Now that we have established there are some trespass issues...rather than continuing slamming everyone who hunts with dogs how about asking MDNRE where is the law enforcement in those areas with cronic trespass problems? Is it now off limits for C.O.'s to shadow the dog hunters in those areas and stop them once in awhile and screen them for violations other than trespass...rather than saying, "there's nothing I can do?" Its called proactive law enforcement. Old school C.O.'s would make it their mission...and those unethical individuals can not function if being 
(legally) shadowed. 

Don't take this post to mean I am slamming our C.O.'s. We have enough information coming from within the department to know the MDNRE administration is using the C.O.'s as a scape goat where there is a breakdown in law enforcement.


----------



## lang49 (Aug 1, 2005)

Rooster-

Laws governing dogs and those who own them are perhaps the most unenforced laws in this state! The DNR (and those that run it) have shown time and time again that they would rather adjust the laws to make the world a safer place for unattended dogs than enforce the laws that are designed to encourage safe ethical running of those dogs by their owners.


----------



## Gary A. Schinske (Jul 10, 2006)

It was not too many years ago that I did not have much use for houndmen running, bear, cat and coyote. I had my share of run-ins including personal threats, torn down gates and true treaspassing. I am also a trapper and there certainly has been tension between the hound groups and the trapper groups. Then one day I got an e-mail from a houndperson wanting to know if they could help in anyway get the bobcat situation resolved between trappers and houndmen. Once I picked myself off the floor and realized it was not a joke or prank, I realized my negative encounters were with some houndmen and not all houndmen. Then I found another houndperson, honestly concerned about the relationship between houndmen and trappers as well as the inequities over bobcat. And then I found another and another. Today, I can honestly say I have houndmen as friends as well as mutually respected sportsman in multiple states as well as Michigan. At one time I hated certain houndmen as much as any of you. Today I cherish the friendship and common sportsman goals of many houndmen. As has been said over and over, we can not fight amongst ourselves when the only winner will be the anti's. Every sports groups has buttholes/poachers/violators etc. It is up to each of us to turn those particular people in to the appropriate authorities while extending our hand of friendship to the others that respect our sport(what ever it is), our rights, our natural resources and are true law abiding sportsmen.


----------



## welcometomyworld (Mar 6, 2006)

Buck Rogers said:


> Yes, That was my brother in laws 12 year old son. First deer. Pretty exciting stuff.

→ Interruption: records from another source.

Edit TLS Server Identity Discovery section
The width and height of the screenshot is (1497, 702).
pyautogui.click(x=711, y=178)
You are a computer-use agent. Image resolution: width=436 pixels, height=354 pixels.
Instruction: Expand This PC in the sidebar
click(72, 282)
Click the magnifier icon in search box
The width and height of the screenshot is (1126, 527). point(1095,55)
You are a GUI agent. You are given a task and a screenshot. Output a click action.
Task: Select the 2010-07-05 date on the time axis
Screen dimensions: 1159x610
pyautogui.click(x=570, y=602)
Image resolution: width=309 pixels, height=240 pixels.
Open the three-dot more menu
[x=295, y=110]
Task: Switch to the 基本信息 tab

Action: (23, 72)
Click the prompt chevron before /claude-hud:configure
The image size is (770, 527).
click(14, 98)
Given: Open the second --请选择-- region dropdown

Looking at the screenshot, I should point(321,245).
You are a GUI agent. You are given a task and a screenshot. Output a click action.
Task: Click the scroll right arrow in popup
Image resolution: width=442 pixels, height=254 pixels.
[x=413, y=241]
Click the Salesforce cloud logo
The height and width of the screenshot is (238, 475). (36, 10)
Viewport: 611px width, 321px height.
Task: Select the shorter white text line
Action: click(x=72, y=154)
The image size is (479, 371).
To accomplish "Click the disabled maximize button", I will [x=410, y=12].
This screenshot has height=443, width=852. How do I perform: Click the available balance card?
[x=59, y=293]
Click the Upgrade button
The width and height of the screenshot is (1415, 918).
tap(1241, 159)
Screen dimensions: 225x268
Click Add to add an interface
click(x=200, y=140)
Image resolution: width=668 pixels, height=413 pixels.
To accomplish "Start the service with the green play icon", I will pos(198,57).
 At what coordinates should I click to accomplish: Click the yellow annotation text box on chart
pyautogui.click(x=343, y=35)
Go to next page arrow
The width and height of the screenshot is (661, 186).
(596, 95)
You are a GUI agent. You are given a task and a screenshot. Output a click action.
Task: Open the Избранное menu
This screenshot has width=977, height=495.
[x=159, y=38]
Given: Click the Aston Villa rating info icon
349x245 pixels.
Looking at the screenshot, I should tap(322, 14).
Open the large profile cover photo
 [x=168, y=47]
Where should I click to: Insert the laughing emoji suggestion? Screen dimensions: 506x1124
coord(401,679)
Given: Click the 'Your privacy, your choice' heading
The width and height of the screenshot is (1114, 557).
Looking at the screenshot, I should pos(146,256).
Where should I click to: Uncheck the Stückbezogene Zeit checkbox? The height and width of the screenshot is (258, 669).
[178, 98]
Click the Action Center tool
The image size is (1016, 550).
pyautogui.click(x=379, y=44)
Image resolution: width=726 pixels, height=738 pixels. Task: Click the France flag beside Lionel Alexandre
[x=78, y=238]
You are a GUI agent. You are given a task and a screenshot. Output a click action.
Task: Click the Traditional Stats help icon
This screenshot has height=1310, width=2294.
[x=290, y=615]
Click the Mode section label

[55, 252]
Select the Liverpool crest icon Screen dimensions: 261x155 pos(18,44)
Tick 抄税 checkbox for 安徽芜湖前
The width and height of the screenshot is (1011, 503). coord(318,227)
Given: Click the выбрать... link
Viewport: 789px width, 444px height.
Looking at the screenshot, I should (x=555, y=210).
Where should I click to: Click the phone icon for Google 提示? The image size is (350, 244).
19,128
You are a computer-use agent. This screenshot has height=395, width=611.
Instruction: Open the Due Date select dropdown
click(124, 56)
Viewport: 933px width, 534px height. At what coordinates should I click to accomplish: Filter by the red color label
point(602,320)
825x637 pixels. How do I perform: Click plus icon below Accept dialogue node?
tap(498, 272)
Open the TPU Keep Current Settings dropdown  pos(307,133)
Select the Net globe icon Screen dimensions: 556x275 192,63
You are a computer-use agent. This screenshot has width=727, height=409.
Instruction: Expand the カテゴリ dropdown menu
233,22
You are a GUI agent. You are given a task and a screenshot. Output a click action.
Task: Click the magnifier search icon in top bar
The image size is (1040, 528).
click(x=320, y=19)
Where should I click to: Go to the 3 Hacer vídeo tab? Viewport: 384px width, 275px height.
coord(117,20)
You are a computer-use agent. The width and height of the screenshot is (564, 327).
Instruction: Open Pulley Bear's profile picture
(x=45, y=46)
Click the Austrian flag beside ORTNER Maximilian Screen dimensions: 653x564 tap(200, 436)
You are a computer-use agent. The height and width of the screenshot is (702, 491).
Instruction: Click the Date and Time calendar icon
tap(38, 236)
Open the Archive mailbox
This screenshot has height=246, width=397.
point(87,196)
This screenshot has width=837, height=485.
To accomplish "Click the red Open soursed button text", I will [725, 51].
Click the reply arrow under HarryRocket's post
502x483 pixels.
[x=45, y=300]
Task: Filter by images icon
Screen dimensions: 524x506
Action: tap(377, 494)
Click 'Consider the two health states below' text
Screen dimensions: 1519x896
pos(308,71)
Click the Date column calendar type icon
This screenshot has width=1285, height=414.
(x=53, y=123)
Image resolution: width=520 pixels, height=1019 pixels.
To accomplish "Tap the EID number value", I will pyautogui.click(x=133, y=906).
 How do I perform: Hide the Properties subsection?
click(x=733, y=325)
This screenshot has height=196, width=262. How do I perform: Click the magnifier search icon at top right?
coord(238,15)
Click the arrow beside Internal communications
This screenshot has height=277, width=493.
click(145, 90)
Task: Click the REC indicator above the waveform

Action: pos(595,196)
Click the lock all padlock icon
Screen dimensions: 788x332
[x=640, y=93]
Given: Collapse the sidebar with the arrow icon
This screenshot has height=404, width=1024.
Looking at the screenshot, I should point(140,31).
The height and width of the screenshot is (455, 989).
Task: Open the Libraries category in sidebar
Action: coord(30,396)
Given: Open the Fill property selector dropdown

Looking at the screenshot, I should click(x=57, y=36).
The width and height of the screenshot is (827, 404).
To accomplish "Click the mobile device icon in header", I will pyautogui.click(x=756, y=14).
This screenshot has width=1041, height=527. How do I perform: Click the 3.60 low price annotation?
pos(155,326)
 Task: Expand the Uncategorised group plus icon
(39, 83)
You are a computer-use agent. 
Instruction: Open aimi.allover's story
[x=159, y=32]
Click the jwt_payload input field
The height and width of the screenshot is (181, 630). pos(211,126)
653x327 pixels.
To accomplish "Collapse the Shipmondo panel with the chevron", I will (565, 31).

Good for him!!!! Anyway's to all that posted here like I said this was the first time in eleven year's that I had this has happened and I hope it's a one time deal. I won't be so cordial next time as to letting people drive in if they want to get the dog's, they can park on the state land and hump all the way in.


----------



## Rooster Cogburn (Nov 5, 2007)

Some folks don't seem to understand...dedicated houndsmen here in Michigan are also the victim when this stuff happens. Many of us have experienced confrontations with those unethical individuals over the years, too. Those same individuals do not confine their unethical hunting to just when they have dogs with them...they are that way in other outdoor activities as well. MDNRE needs to step it up. Hopefully, after the election the new governor will look deep inside the MDNRE administration...and find a way to get some feedback from folks in the field without fear of them losing their jobs. Then maybe we will get the proactive law enforcement we need to weed out the culls in this state.


----------



## Buck Rogers (Nov 7, 2004)

oh my Gosh. Just reading through this. I was not trying to say that all houndsman were bad. Like WTMW this is the first incident I have had in 7 years. I consider myself to be somewhat of a houndsman myself. All my life I have had birddogs and 90 percent of the hunt is watching the dogs work. I would never side that I wanted to elimated this altogether just because of a few bad eggs. As a matter of fact I would love to be offered the opportunity to tag along with a reputable houndman just to watch the dogs work. Even if I wasn't the hunter. 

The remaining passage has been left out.